Stored records>
-.-.-
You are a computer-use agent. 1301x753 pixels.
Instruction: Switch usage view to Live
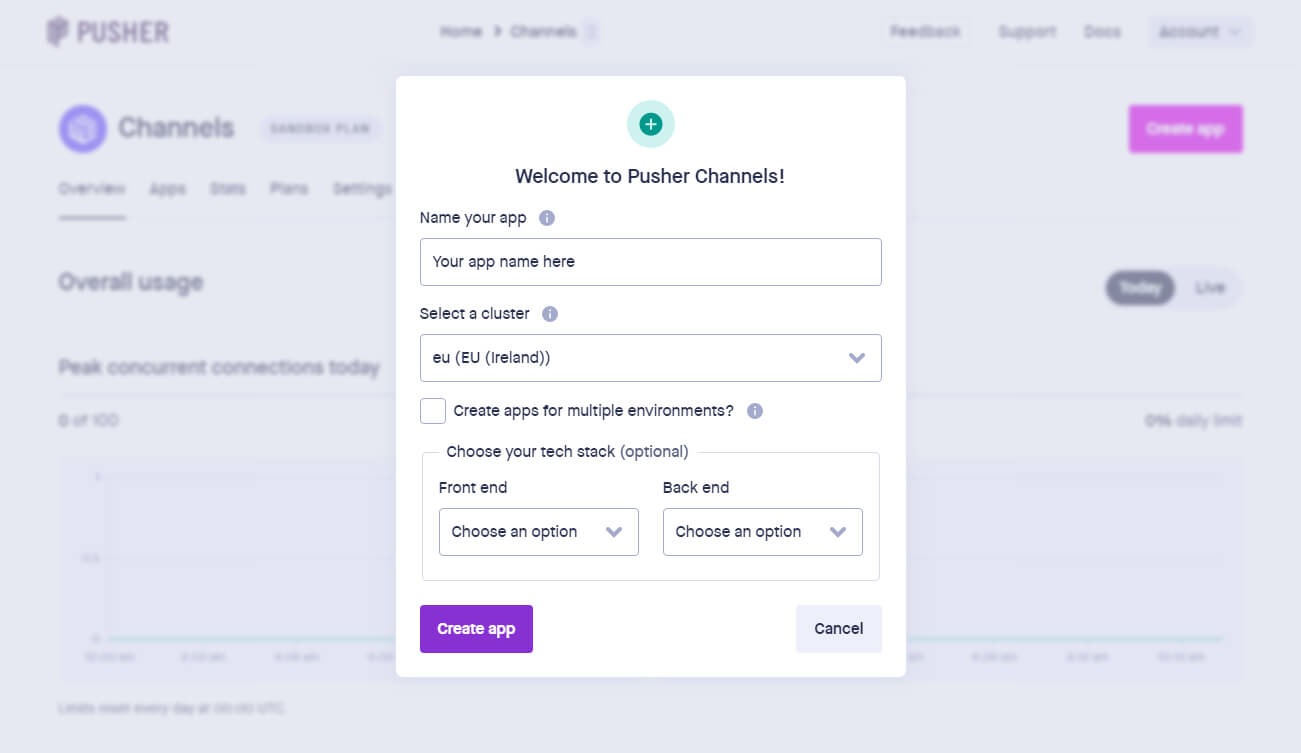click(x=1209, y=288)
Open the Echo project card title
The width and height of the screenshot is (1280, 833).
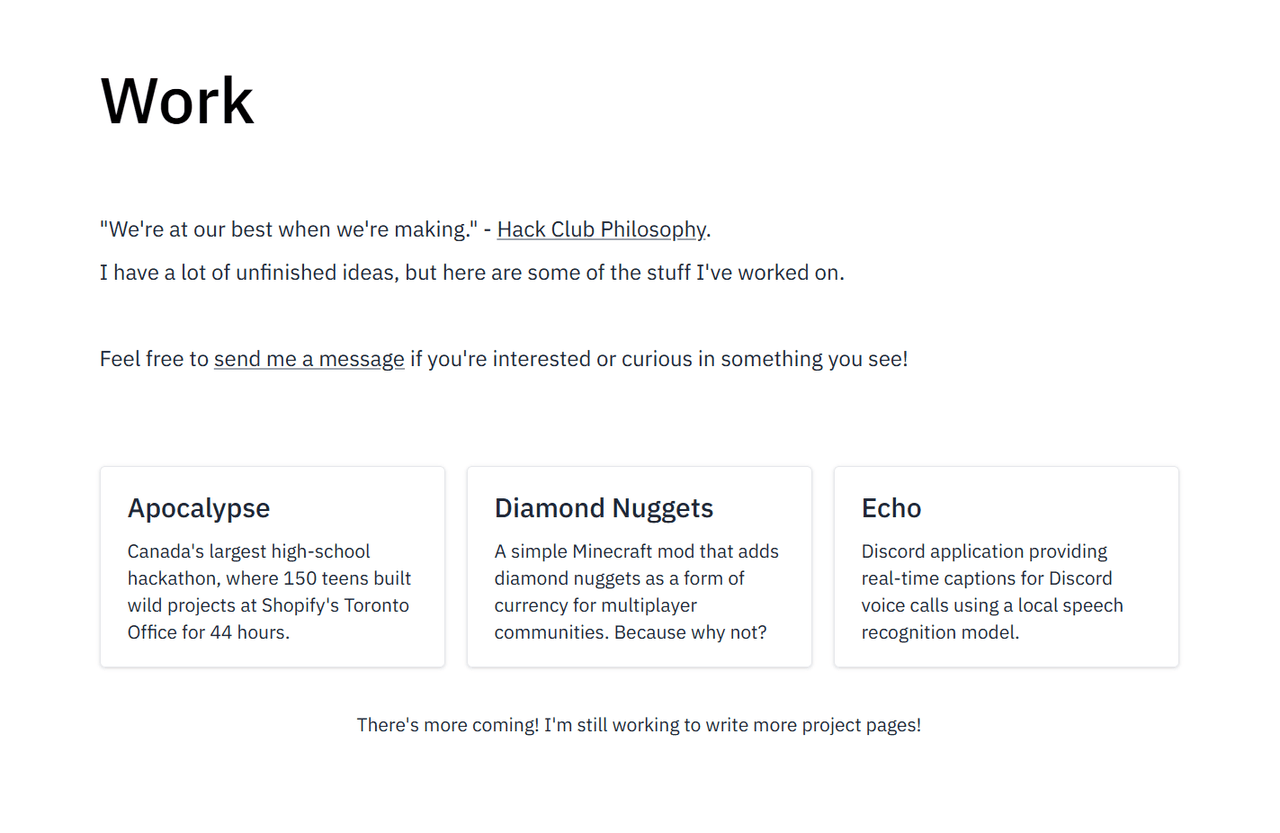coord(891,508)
-.-.-
Retype the records above exactly, pictures omitted.

SOLVED PROBLEM>
You are a computer-use agent. 1301x753 pixels.
Instruction: Switch usage view to Live
click(x=1209, y=288)
Open the Echo project card title
The width and height of the screenshot is (1280, 833).
coord(891,508)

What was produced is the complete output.